Under what circumstances can a Defendant approach a court for an order for security for costs?


 

By Dean Brainin, candidate attorney. Supervised by Roy Bregman.

The Rules of the High Court and the Magistrates’ Court allow a Defendant to apply to Court to compel a Plaintiff to provide security for costs, in limited circumstances. The common law and the Close Corporation Act also give a Defendant that limited right.

The rationale is that Plaintiff would be unable to satisfy the costs order if Defendant succeeds with its defence and the Court dismisses the claim against Plaintiff with costs.

Such security for costs can take the form of a bank guarantee, bond or an insurance policy. Defendant has the onus to satisfy a Court that it is appropriate to order Plaintiff to provide security.

A party may only make an application for security of costs once legal proceedings have commenced, and Defendant must bring the application “as soon as practicable after the commencement of proceedings”. The timeframe as to what constitutes “as soon as practicable” is at the Court’s discretion.

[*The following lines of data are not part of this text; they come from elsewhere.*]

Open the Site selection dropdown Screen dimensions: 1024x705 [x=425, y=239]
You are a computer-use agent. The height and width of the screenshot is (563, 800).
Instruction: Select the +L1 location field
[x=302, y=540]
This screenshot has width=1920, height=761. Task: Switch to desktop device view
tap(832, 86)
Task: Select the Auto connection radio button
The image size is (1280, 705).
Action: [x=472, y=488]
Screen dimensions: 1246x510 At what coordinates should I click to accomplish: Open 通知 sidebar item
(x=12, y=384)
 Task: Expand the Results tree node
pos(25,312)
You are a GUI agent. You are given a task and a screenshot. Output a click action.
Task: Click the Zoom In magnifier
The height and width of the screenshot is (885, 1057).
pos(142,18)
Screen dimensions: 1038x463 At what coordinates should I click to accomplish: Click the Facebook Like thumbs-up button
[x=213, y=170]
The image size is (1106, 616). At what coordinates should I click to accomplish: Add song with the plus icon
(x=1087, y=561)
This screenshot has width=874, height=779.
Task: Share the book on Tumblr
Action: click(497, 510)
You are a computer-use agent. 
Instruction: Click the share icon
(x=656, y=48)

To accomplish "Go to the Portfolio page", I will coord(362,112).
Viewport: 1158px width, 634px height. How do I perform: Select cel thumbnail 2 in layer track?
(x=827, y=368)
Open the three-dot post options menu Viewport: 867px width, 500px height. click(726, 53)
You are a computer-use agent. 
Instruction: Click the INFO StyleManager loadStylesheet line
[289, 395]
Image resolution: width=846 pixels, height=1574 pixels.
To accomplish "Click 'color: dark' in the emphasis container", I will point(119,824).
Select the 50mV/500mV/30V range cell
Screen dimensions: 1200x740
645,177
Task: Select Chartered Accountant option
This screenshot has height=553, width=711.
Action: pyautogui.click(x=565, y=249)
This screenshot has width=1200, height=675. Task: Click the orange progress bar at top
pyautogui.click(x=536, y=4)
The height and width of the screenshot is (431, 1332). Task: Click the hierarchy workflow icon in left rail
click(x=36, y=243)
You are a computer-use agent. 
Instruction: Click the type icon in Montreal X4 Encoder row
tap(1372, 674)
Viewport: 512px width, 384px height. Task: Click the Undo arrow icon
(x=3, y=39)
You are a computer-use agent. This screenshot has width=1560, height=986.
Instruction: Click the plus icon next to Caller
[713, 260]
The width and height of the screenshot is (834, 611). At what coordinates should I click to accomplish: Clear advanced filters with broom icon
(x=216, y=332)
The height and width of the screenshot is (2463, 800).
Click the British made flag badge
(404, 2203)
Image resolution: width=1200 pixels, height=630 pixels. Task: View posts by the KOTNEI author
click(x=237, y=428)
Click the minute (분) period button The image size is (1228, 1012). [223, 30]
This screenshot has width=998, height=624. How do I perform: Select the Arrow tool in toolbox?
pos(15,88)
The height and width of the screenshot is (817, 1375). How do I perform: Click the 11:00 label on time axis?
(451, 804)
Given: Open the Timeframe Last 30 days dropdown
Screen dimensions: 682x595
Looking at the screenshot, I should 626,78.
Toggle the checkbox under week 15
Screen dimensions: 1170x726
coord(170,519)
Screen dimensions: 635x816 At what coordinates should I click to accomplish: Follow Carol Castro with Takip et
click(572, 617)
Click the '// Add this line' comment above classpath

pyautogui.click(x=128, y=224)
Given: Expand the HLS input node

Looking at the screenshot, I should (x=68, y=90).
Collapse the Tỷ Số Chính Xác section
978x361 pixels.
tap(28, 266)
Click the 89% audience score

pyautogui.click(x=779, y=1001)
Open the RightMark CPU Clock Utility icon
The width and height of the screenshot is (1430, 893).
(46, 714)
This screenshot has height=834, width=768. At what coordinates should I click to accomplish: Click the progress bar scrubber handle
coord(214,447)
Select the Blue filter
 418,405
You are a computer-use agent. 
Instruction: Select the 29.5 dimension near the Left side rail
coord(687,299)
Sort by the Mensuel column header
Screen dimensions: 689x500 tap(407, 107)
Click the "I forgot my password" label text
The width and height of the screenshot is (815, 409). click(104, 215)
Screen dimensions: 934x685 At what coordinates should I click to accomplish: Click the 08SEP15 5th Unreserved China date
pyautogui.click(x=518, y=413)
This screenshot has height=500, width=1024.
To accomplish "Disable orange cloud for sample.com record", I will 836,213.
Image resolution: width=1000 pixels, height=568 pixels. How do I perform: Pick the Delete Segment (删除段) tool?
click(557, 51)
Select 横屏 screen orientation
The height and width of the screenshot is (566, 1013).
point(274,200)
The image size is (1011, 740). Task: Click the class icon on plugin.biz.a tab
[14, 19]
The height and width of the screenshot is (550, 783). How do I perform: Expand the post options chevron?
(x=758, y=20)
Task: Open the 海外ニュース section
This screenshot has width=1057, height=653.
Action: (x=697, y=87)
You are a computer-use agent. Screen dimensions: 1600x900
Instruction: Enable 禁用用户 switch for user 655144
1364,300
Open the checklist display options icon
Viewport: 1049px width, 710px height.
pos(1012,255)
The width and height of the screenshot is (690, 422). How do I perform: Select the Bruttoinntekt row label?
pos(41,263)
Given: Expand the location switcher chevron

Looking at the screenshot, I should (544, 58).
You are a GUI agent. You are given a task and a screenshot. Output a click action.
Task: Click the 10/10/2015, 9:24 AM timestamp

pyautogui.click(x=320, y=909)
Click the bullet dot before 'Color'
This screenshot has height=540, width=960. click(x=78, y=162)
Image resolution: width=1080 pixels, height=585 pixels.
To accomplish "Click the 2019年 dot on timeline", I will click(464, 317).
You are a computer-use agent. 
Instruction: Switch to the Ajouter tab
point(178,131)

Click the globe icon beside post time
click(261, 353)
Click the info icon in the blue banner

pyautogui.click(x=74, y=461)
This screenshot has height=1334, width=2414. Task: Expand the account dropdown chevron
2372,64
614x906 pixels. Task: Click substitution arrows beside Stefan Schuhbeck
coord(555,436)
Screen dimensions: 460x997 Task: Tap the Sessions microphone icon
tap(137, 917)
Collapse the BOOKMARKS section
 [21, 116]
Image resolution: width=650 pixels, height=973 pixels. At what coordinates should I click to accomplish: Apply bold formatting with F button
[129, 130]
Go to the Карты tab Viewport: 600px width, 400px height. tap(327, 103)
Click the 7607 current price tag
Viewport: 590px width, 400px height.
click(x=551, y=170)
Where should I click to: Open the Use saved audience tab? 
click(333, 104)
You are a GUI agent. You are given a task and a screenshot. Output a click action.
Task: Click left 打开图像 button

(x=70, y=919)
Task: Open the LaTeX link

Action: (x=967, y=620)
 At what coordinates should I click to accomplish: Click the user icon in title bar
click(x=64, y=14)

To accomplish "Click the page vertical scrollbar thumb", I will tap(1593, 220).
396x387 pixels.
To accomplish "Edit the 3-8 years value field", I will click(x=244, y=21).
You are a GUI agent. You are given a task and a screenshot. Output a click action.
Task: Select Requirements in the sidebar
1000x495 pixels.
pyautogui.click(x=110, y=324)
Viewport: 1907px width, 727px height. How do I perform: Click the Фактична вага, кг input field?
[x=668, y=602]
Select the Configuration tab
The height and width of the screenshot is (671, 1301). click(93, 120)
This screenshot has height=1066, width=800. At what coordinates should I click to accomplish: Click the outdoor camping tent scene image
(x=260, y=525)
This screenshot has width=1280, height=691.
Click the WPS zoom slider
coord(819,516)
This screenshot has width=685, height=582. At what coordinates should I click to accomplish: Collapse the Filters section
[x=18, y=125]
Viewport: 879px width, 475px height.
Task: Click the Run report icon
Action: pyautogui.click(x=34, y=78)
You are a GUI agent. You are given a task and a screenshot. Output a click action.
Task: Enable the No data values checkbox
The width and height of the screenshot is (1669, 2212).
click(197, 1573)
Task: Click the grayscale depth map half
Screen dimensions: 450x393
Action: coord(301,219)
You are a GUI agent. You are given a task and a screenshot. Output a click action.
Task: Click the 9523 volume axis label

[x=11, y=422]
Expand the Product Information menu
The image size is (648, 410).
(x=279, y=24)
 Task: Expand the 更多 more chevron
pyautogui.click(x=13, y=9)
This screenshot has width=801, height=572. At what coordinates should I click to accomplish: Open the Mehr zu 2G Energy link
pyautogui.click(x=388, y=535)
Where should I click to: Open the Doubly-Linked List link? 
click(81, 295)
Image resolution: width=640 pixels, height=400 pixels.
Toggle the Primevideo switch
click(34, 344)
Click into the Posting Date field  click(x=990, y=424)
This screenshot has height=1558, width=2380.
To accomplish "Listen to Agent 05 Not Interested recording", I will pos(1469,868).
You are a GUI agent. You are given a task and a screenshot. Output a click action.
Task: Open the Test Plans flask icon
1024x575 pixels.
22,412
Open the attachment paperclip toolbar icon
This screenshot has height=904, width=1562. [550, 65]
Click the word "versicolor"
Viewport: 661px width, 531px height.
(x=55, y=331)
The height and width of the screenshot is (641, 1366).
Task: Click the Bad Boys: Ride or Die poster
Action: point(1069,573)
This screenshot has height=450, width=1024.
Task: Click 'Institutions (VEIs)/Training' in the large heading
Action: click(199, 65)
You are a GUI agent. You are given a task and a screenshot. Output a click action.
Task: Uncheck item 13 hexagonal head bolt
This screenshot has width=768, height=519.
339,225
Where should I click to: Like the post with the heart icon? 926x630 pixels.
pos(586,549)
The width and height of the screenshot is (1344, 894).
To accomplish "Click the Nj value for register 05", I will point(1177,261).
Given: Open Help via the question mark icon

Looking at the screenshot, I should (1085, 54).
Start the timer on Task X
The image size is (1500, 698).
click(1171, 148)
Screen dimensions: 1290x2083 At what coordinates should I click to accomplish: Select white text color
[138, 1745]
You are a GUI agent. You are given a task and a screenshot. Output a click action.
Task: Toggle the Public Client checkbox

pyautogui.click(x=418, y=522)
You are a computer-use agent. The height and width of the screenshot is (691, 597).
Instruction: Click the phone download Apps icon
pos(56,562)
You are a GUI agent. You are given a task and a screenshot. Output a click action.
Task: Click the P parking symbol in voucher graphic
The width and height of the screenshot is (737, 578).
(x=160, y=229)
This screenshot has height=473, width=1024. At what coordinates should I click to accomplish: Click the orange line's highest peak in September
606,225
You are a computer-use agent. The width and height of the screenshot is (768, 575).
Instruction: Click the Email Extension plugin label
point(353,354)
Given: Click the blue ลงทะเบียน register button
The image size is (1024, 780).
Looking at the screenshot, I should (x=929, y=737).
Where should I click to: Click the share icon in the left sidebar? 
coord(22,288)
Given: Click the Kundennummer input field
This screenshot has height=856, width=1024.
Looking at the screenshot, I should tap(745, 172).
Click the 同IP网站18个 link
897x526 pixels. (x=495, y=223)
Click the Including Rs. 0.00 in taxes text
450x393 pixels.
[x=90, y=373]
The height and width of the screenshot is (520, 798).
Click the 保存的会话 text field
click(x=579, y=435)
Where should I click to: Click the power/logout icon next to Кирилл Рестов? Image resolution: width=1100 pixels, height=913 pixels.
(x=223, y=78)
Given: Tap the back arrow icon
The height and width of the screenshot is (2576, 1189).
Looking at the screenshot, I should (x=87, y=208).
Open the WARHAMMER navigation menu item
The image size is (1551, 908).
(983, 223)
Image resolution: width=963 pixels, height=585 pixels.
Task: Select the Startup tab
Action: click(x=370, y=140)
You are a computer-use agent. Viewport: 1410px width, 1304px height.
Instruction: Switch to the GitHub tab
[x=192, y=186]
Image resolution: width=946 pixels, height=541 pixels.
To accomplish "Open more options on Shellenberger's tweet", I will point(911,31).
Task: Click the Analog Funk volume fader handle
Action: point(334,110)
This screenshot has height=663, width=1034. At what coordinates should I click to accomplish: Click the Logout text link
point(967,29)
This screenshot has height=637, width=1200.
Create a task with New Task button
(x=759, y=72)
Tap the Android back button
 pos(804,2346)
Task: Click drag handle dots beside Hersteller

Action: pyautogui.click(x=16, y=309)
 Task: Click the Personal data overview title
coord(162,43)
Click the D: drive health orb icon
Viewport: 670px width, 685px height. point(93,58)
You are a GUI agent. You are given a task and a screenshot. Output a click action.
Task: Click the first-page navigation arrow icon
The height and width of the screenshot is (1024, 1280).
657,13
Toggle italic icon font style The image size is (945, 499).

In Ecker v Dean 1937 AD 254, the Court confirmed that it had inherent jurisdiction to stop or prevent a vexatious action as an abuse of the process of the Court by ordering the vexations litigant to give security for the costs of the other side.

Over time, the grounds upon which a party could rely to obtain an order for security of costs have become more stringent. In Boost Sports Africa (Pty) Ltd v The South Africa Breweries (Pty) Ltd [2015] ZASCA 93, the Court found that it is not sufficient to demonstrate that a Plaintiff will be unable to satisfy a possible cost order against it. The Court must also be confident that the main action or application is (1) vexatious, (2) reckless, or (3) amounts to an abuse of the process of the Court.

Various Courts have defined the terms “vexatious”, “abuse”, and “frivolous”:

·         “vexatious” as “frivolous, improper: instituted without sufficient ground, to serve solely as an annoyance to the defendant”.

 

·         “an action is vexatious and an abuse of the process of court inter alia if it is obviously unsustainable. This must appear as a certainty, and not merely on a preponderance of probability”.

 

·         An action is vexatious and frivolous, where on the face of the pleadings it is shown that the action cannot be maintained“.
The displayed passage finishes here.